QUOTED PASSAGE.
--------------------
Even with all those considerations (or perhaps because of them), it is my opinion that, for myself, the moral component TKD (which many consider religious, even though it's not) provided a set of guiding principles that were lacking in my life before I started TKD - and that is the perspective from which I pass on that information.


----------



## Carol (Apr 28, 2006)

bydand said:
			
		

> A different thread started me thinking of religion in the arts. While each region has their own religious thoughts, do they by necessity follow the arts from that region? What I am trying to ask is: If you practice a Japanese/Korean/Chinese art and want to progress further than the inital beginning ranks of BB, do you have to "follow" whatever religion is "associated" with your art?
> 
> I will give my thoughts, but *really* want to know others thoughts as well.
> 
> ...


 
Keep in mind that religion in Asia does not mean the same thing as it does here.  

In the US, religion refers to faith.

In Asia, religion refers to faith, culture, and often times ethnicity.

As such, some things that are legacy to Asia may be referred to as "Buddhist", but may not necessarily a Buddhst religious practice, it may be a cultural practice.   

There are many reasons for this.  In a country like ours with our history, we have come to subdivide people in to rough racial groups:  white, black, Hispanic, Asian, etc.  Asian countries are made up of...Asians.  I'm not saying that to be flip...just illustrating a different model.  Subdivisions are often made on religious bounds.

Western practices (Judeo-Christian) are largely rules-based.  Do unto others as you would have them do unto you.  Thow shalt not kill.  Love thy neighbor as thyself.  Eastern practices are more contemplative in nature.

I do not think it is necessary to practice an Eastern faith to progress through higher dans.   However...I do think it can help to understand the history behind what has been done and how it came about...especially if one is teaching students.


----------



## coldsteel87 (Apr 28, 2006)

I do not think that religion has a place in the martial arts. I have been seeing many advertizements for christian arts i dont think that is right. I am a christian, but martial arts is not the place to study that, church is. *I do though *believe that religious principles from a an ancient art like shaolin may help in martial arts training and in life. For example, shaolin was based off buddist principles such as the 8 fold path. Those kind of things should be trained and studied, but putting faith in something just cause of martial arts is not right.


----------



## Flatlander (Apr 28, 2006)

It seems to me, thus far along my trail, that the eastern philosophical precepts of flowing, and cylical, and empty/fullness, hardness/softness, all things being a result of causes and conditions, the unspeakable nature of the tao - they all tend to relate in some way to movement, and feeling, IMO.  In that way, I see a relevance for the philosophical aspect of those things, which Western thought hadn't really broached to that point.


----------



## OnlyAnEgg (Apr 29, 2006)

I certainly feel that spirituality has it's place in every aspect of my life; not just church.  In order to be holistically integrated, may ma skills should touch my spirituality and vice versa (as well as many other combinations to lengthy to enumerate).

While I agree that advertising an MA studio as Christian seems a bit exclusionary, it's been noted that some Christians are, at best, apprehensive about the "evils" of Eastern philosophies.  Stating a studio is Christian may introduce some to MA that might not otherwise explore.
--------------------
RECORDED DATA.

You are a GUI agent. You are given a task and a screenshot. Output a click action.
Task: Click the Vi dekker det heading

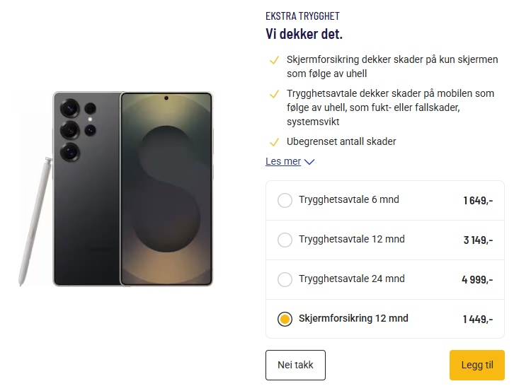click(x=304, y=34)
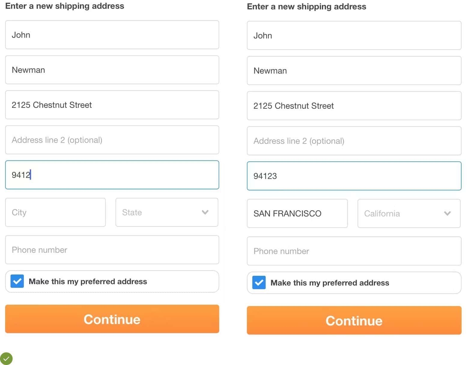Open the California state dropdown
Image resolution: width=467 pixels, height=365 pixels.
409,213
--------------------
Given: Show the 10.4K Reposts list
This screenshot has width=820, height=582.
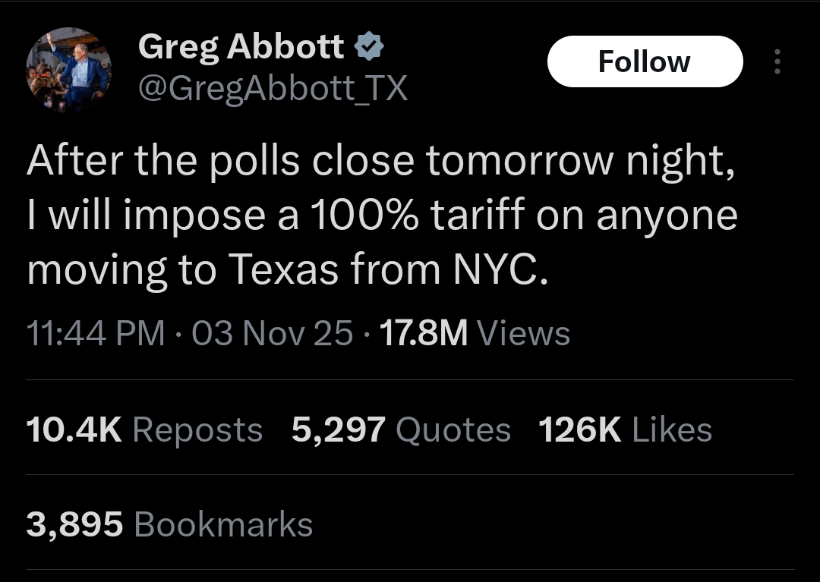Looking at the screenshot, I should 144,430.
--------------------
WHAT YOU SHOULD DO. From the forum thread about religion in the martial arts, list each username that heads a dated post.

WORKED ANSWER. Carol, coldsteel87, Flatlander, OnlyAnEgg